» READING PASSAGE:
==*==

Subclustering Analysis (Optional)
Overview
Subclustering analysis is a powerful technique for studying specific cell populations in greater detail. This feature allows you to analyze subclustered populations, such as T cells or fibroblasts, after initial CASSIA annotation.
Quick Start
CASSIA.runCASSIA_subclusters( marker = subcluster_results, major_cluster_info = "cd8 t cell", output_name = "subclustering_results", model = "anthropic/claude-sonnet-4.5", provider = "openrouter" )Python
Input
Workflow Summary
- Initial CASSIA analysis on full dataset
- Subcluster extraction and processing (using Seurat or Scanpy)
- Marker identification for subclusters
- CASSIA subclustering analysis
- Uncertainty assessment (optional)
Required Input
- Marker genes: DataFrame or file path containing marker genes for each subcluster (output from
FindAllMarkersin Seurat orsc.tl.rank_genes_groupsin Scanpy)
We recommend applying the default CASSIA first. Then, on a target cluster, apply standard pipelines (Seurat/Scanpy) to subcluster and get marker results.
Parameters
Required Parameters
| Parameter | Description |
|---|---|
marker | Marker genes for the subclusters (DataFrame or file path) |
major_cluster_info | Description of the parent cluster or context (e.g., "CD8+ T cells" or "cd8 t cell mixed with other celltypes") |
output_name | Base name for the output CSV file |
model | LLM model to use |
provider | API provider |
Optional Parameters
| Parameter | Default | Description |
|---|---|---|
temperature | 0 | Sampling temperature (0-1) |
n_genes | 50 | Number of top marker genes to use |
Uncertainty Assessment Functions
For more confident results, calculate consistency scores (CS) using multiple iterations:
runCASSIA_n_subcluster() - Run multiple annotation iterations:
CASSIA.runCASSIA_n_subcluster( n=5, marker=subcluster_results, major_cluster_info="cd8 t cell", base_output_name="subclustering_results_n", model="anthropic/claude-sonnet-4.5", temperature=0, provider="openrouter", max_workers=5, n_genes=50 )Python
| Parameter | Description |
|---|---|
n | Number of iterations to run |
base_output_name | Base name for output files (appended with iteration number) |
max_workers | Number of parallel workers |
runCASSIA_similarity_score_batch() - Calculate similarity scores across iterations:
CASSIA.runCASSIA_similarity_score_batch( marker = subcluster_results, file_pattern = "subclustering_results_n_*.csv", output_name = "subclustering_uncertainty", max_workers = 6, model = "anthropic/claude-sonnet-4.5", provider = "openrouter", main_weight = 0.5, sub_weight = 0.5 )Python
| Parameter | Default | Description |
|---|---|---|
file_pattern | - | Glob pattern matching iteration result files |
main_weight | 0.5 | Weight for main cell type similarity |
sub_weight | 0.5 | Weight for subtype similarity |
Output
| File | Description |
|---|---|
{output_name}.csv | Basic CASSIA analysis results |
{output_name}.html | HTML report with visualizations |
{output_name}_uncertainty.csv | Similarity scores (if uncertainty assessment is performed) |
Automatic Report Generation: An HTML report is automatically generated alongside the CSV output for easy visualization of subclustering results.

==*==

» EXTRACTED INFORMATION:
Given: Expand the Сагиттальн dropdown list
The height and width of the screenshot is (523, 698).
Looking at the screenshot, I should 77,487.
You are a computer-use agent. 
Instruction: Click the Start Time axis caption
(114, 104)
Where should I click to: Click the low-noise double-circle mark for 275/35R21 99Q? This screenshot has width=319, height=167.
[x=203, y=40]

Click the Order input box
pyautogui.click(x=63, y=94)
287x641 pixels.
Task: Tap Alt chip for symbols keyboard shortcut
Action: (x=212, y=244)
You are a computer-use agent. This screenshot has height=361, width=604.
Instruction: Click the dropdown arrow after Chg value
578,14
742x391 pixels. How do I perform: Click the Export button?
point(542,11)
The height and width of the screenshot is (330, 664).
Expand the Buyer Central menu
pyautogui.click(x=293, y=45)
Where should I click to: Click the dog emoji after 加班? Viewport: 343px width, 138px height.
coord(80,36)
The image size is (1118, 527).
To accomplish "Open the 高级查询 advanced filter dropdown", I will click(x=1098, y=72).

==*==

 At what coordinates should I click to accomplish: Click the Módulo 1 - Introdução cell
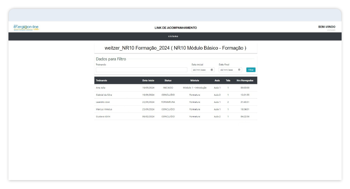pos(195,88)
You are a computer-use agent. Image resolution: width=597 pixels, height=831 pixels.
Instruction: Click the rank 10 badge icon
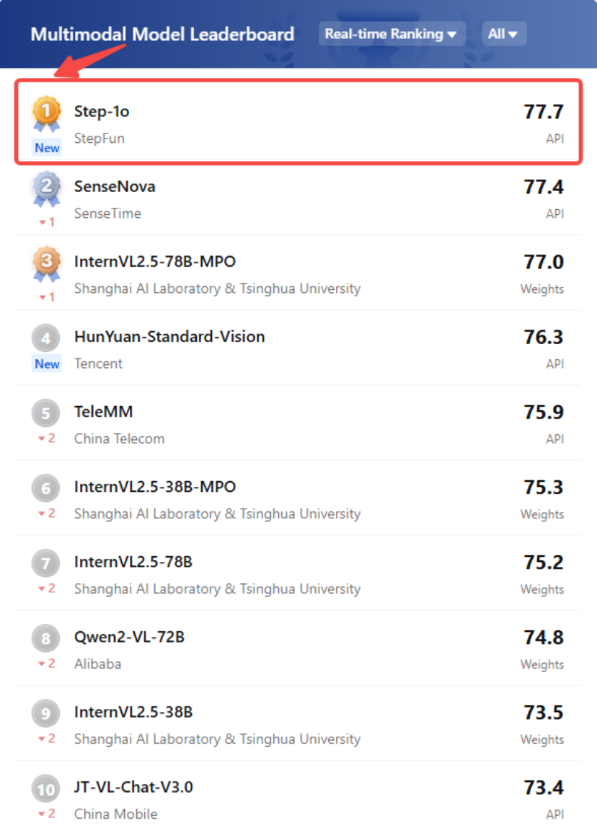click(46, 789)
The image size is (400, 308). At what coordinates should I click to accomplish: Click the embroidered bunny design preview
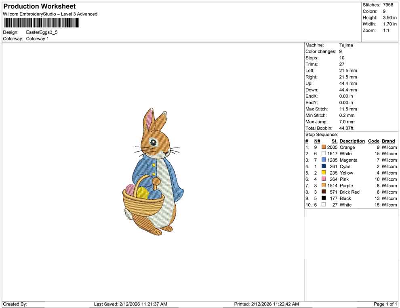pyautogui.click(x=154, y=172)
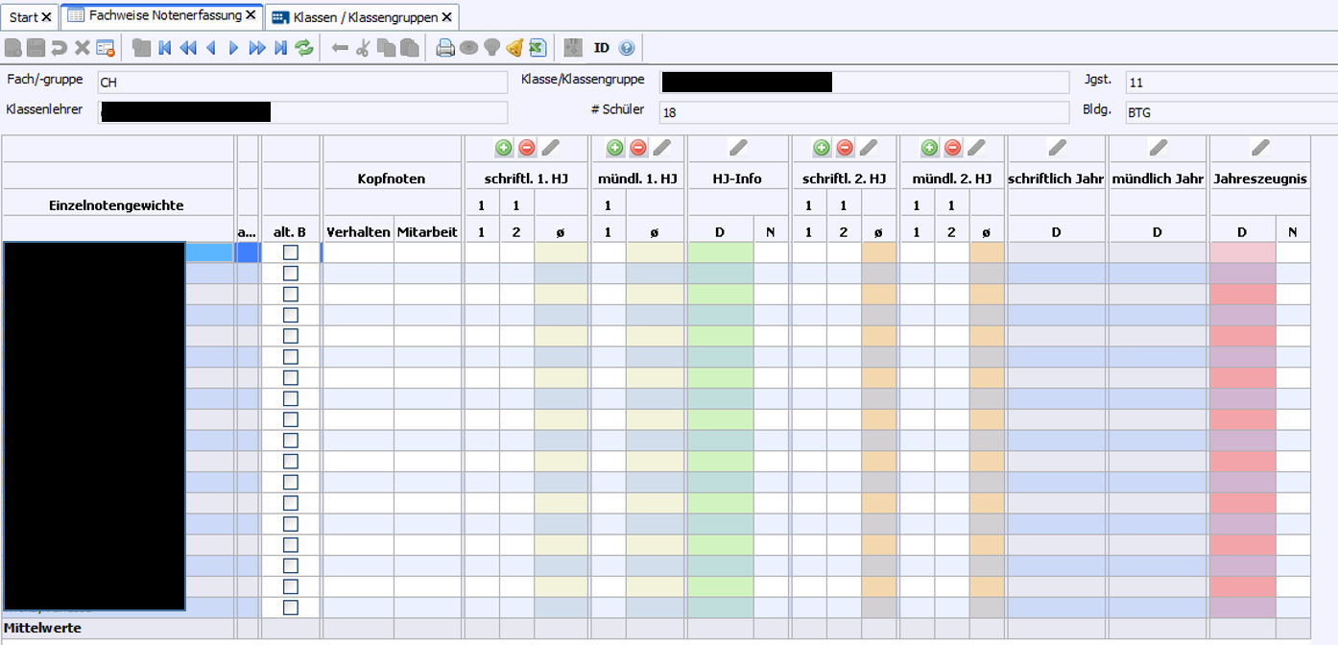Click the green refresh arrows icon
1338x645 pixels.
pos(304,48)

==*==

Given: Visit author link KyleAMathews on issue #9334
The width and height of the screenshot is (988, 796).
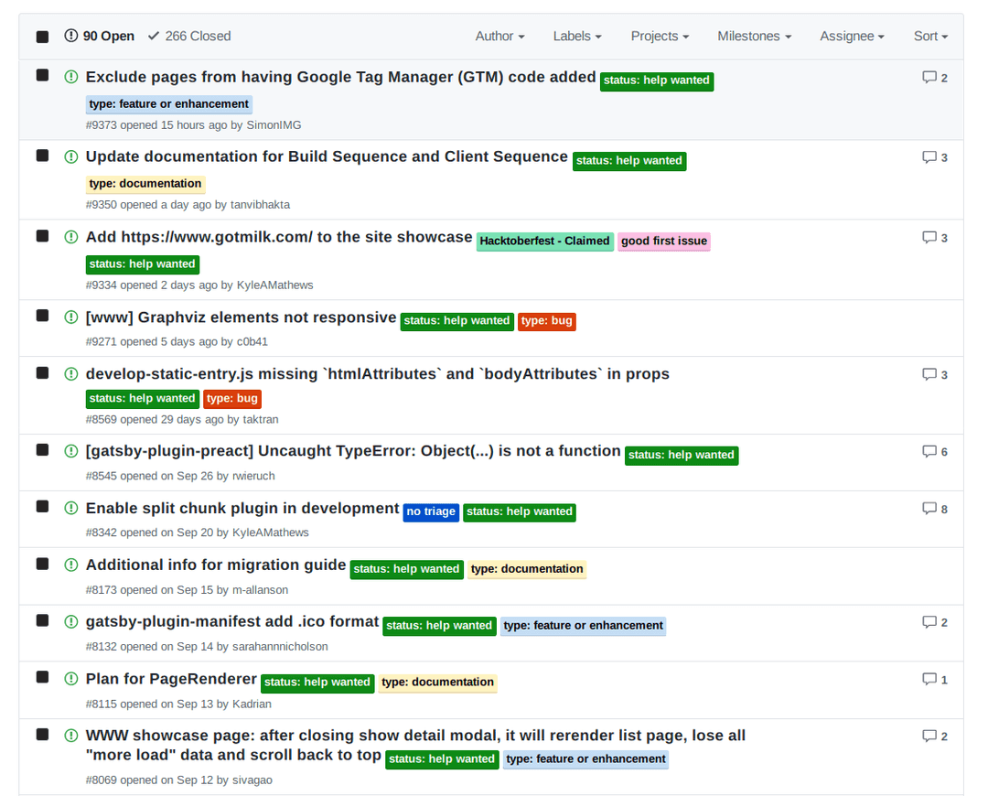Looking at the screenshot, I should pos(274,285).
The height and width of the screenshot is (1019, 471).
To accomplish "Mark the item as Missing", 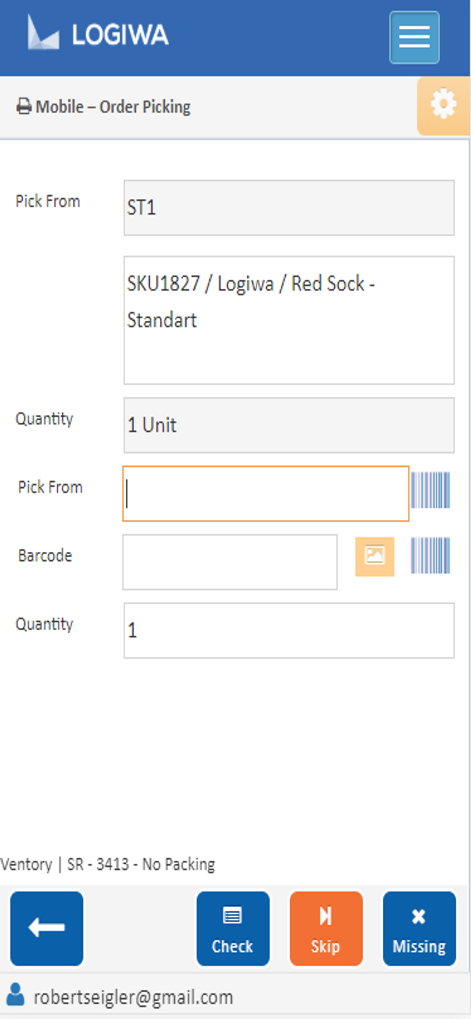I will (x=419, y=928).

==*==

» BRIEF: In the subclustering analysis text, what is the default value of the n_genes parameter?

» REPLY: The default is 50 top marker genes.